Marco Tronchetti Provera, CEO da Pirelli, diz à DINHEIRO que é preciso reduzir o custo do trabalho e aumentar a renda das pessoas
Recentemente, o sr. disse que os políticos não estão tomando as decisões corretas. Quais são elas?
A decisão certa é manter as contas em ordem. Nossos governantes entenderam isso e estão arrumando as coisas. Mas, sem crescimento, não chegaremos a lugar algum. Essa crise é resultado de desempenhos fracos na economia. É fundamental para a Itália, e também para a Europa, ter um projeto para aumentar a competitividade do país, o que significa fazer reformas políticas, reduzir o custo do trabalho e aumentar a renda das pessoas.
Em 2007, o sr. estava à frente da Telecom Italia e tentava vender a companhia para a americana AT&T. Na época, o governo italiano impediu a negociação, o que gerou muitas críticas. Hoje, o sr. fala em trabalhar junto com políticos. Como evitar que haja interferência nos negócios?

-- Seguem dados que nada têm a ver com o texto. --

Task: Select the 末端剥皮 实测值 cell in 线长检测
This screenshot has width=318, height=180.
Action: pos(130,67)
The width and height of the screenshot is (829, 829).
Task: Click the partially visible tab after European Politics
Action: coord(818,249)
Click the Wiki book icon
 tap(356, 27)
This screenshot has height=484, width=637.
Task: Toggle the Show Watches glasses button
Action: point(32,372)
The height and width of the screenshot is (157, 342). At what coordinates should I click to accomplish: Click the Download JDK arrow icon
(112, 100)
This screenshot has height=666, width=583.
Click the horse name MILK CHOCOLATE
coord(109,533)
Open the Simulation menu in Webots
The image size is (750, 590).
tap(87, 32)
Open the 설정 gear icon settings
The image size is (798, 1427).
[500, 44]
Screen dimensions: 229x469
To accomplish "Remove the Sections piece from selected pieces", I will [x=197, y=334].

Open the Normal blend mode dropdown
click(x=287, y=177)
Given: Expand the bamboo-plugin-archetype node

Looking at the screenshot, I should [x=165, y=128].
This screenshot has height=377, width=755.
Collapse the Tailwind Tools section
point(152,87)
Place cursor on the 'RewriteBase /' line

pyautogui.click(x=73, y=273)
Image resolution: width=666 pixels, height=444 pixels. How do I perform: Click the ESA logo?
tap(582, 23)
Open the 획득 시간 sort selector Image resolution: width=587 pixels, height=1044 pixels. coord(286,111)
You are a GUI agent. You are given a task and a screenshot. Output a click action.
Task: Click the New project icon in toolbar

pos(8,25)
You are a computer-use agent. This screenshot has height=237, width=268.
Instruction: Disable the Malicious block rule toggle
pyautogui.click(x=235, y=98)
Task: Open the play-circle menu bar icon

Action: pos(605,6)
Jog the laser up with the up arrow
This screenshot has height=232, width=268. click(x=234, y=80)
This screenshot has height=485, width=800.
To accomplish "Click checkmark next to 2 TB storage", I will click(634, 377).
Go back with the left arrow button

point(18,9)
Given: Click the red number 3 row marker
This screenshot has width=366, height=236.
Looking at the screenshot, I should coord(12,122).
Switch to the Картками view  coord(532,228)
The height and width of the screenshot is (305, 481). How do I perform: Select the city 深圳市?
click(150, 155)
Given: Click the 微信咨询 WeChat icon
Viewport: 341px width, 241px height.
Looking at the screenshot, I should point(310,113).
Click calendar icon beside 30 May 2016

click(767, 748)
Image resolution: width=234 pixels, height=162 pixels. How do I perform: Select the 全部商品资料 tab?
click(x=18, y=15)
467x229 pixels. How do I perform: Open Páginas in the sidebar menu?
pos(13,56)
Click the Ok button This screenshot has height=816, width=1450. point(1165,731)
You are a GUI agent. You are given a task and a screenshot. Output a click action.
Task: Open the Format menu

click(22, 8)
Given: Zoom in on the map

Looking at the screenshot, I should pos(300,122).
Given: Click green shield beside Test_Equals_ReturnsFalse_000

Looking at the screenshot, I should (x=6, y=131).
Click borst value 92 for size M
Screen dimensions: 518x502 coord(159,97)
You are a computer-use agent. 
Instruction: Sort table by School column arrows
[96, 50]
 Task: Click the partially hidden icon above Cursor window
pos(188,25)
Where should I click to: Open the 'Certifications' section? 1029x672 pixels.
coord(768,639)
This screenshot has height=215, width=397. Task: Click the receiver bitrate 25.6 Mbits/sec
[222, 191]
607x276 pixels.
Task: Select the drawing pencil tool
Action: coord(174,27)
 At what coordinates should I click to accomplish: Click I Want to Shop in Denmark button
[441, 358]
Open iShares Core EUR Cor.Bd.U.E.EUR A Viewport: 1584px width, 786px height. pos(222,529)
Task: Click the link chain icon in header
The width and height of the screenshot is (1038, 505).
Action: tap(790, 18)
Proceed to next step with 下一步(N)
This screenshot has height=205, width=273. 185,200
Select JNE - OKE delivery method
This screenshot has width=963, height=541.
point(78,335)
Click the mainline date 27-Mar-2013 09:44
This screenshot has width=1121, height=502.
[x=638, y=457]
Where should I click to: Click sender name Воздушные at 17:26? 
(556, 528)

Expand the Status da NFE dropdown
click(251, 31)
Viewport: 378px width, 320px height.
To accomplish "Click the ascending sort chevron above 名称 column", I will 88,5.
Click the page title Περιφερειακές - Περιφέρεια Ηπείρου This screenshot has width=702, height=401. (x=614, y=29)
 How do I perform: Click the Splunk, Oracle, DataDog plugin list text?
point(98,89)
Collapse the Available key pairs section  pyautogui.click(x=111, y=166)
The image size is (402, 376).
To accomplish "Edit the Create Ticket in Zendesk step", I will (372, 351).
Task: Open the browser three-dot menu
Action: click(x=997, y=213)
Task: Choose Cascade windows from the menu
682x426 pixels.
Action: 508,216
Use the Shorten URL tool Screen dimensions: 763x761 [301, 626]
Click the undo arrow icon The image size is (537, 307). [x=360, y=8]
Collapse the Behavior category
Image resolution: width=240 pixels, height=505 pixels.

Esse é o modo antigo de fazer política. Interferir nas empresas não é a melhor maneira que um governo tem para cooperar. O mais eficiente é o governo analisar os projetos e propor formas mais balanceadas de crescimento. As diferentes partes da sociedade devem compartilhar suas experiências para definir como crescer. Mas são os governantes que tomam as decisões: por isso é fundamental manter um diálogo. Os políticos precisam saber antecipar e se preparar para o que vai acontecer no futuro. Caso contrário, as reações são sempre emergenciais.
Há dez anos, a Pirelli comprava parte da Telecom Italia. Um mês depois, aconteceram os ataques de 11 de setembro, nos Estados Unidos. Hoje a Pirelli não tem mais participação na empresa de telefonia e está anunciando diversos investimentos em fábricas de pneus esportivos. O que mudou nessa década?
Minha experiência no mercado de telecomunicações foi muito positiva. Vi o potencial do setor. Tanto que, após minha saída da Telecom Italia, o trabalho foi continuado e hoje está dando resultados. O mundo hoje é mais competitivo. Tudo é mais rápido, todos estão interconectados com as redes sociais. Algo que acontece na China reverbera em Nova York e em São Paulo. Precisamos eliminar barreiras para lucrar com as oportunidades.
É mais difícil para empresas tradicionais, como a Pirelli, competir nesse novo cenário?
Acredito que temos oportunidades nesse novo cenário. Porque o consumo está aumentando. Nos últimos dez anos, milhares de pessoas entraram no mercado de consumo com aspirações de viver melhor. Nós podemos lucrar com isso. Só precisamos seguir o exemplo do que está sendo feito no Brasil.